*PROBLEM REQUIREMENTS:* Transcribe exactly the lines from the one containing "Screen dimensions: 1568x759" through the end of the entries, including both the first and the last, and nothing else.

Collected data entries:
- Opening Delimiter -
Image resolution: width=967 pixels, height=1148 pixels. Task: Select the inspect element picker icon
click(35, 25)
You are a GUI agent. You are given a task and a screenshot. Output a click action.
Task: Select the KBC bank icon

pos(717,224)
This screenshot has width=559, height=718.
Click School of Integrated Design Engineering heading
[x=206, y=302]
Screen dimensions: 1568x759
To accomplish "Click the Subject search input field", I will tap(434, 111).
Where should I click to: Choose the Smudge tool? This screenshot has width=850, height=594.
- Closing Delimiter -
*EXERCISE RESULT:*
Screen dimensions: 1568x759
To accomplish "Click the Subject search input field", I will tap(434, 111).
Where should I click to: Choose the Smudge tool? This screenshot has width=850, height=594.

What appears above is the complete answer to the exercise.